A native Australian plant can kill the Zika virus. Biologists at the Queensland University of Technology (QUT), in collaboration with Health Focus Products Australia (HFPA), have discovered a group of naturally occurring compounds in an Australian native plant that effectively kill the Zika virus. First test results, announced at the QUT Biomedical Industry Group innovation seminar, indicate that the compounds halted the virus and stopped it replicating without damage to host mammalian cells.
Engineered vancomycin could eliminate the threat of antibiotic-resistant infections. Researchers at The Scripps Research Institute (TSRI) have discovered a way to structurally modify vancomycin, a powerful antibiotic, to make it even more powerful. The study, published in PNAS, which builds on previous ways to modify vancomycin developed by the scientists, shows that the new modification gives vancomycin a 1,000-fold increase in activity. The antibiotic has been prescribed by doctors for 60 years, and bacteria are only now developing resistance to it, which indicates that engineered vancomycin could be used without fear of resistance emerging. According to the scientists, this advance could eliminate the threat of antibiotic-resistant infections for years to come.
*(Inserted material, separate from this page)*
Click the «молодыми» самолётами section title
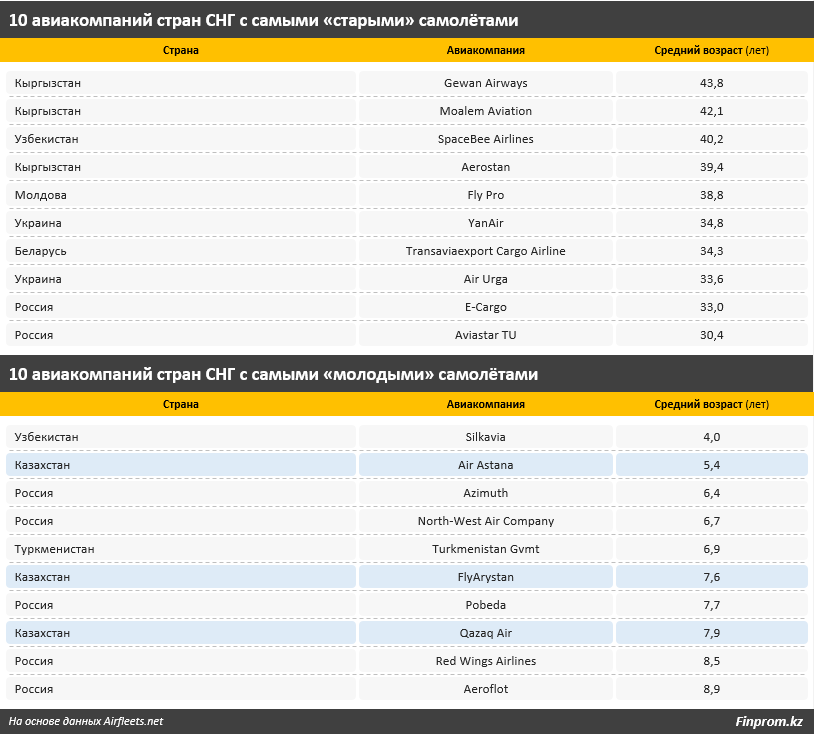The image size is (814, 734). [273, 374]
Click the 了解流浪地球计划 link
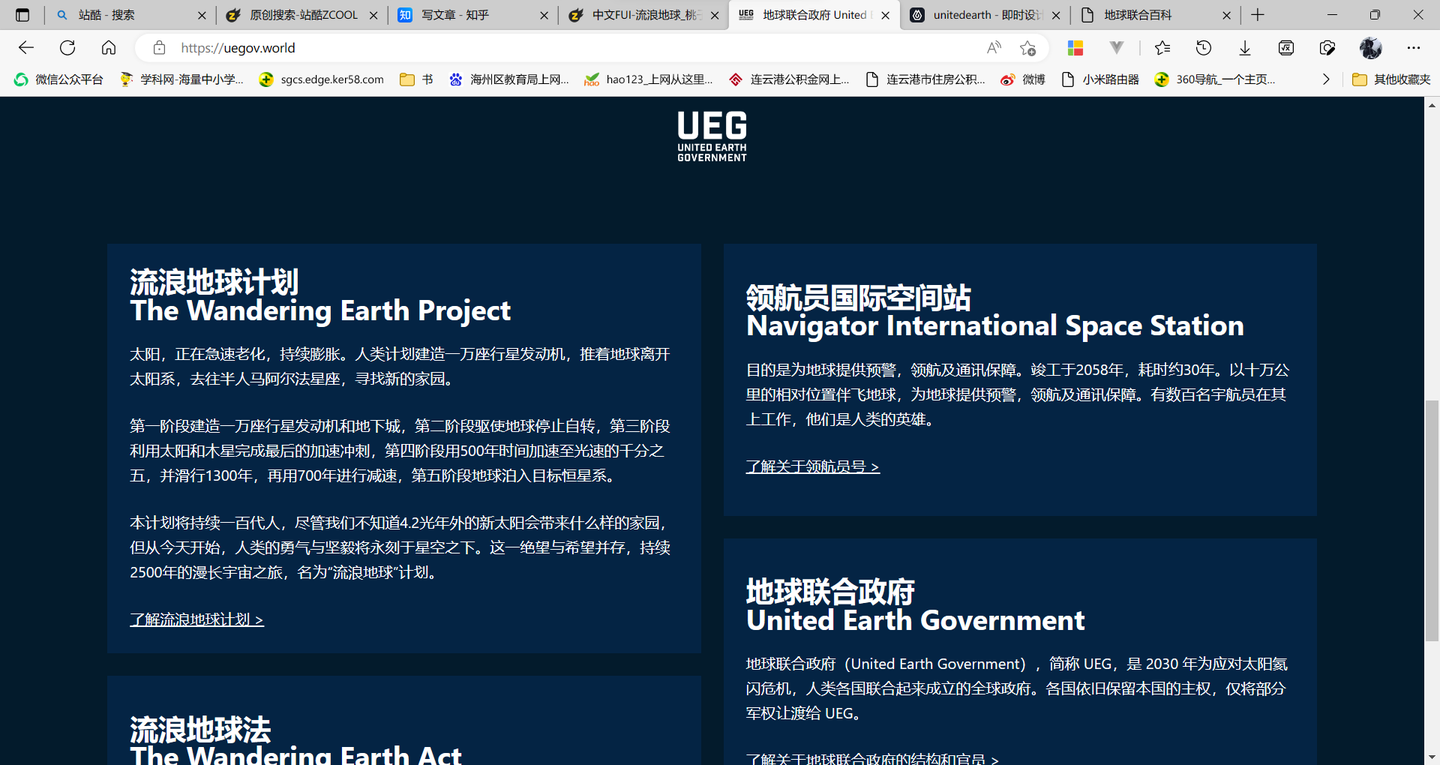The width and height of the screenshot is (1440, 765). pyautogui.click(x=197, y=619)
Personalized cellular therapy shows promise for leukemia patients. Researchers from the Perelman School of Medicine at the University of Pennsylvania and Penn's Abramson Cancer Center (ACC), supported by a grant from Novartis, have combined cancer drug ibrutinib with an experimental personalized cellular therapy known as CTL119, built with a patient’s own T cells and a gene transfer technique designed to teach the T cells to target and kill tumor cells. The researchers have shown that the combination can lead to complete remission in patients with high-risk chronic lymphocytic leukemia (CLL). The full research results will be presented at the 2017 American Society of Clinical Oncology annual meeting.
Engineered organoids for research and drug discovery. Scientists at the Institute of Molecular Biotechnology of the Austrian Academy of Sciences (IMBA) have combined three-dimensional lab-grown brain-like structures, called cerebral organoids, with bioengineering. The study, published in Nature Biotechnology, shows how to combine the intrinsic self-organization of organoids and the reproducibility afforded by bioengineering. The researchers used small microfilaments to generate a floating scaffold that guides the organoids to assume realistic shapes, thus optimizing organoids for fundamental brain research and drug discovery.
Rewiring the brain to understand how it works. In an experiment that reminds of scary science fiction films, scientists at the University of Georgia have rewired the neural circuit of one species of sea slug and given it the connections of another species. The results, published in Current Biology, indicate that different neural wirings can underlie the same behaviors. Over the course of evolution, behaviors might be conserved, but the underlying neural circuitry could shift. The research has important implications beyond sea slugs and could lead to a better understanding of how neural circuitry works.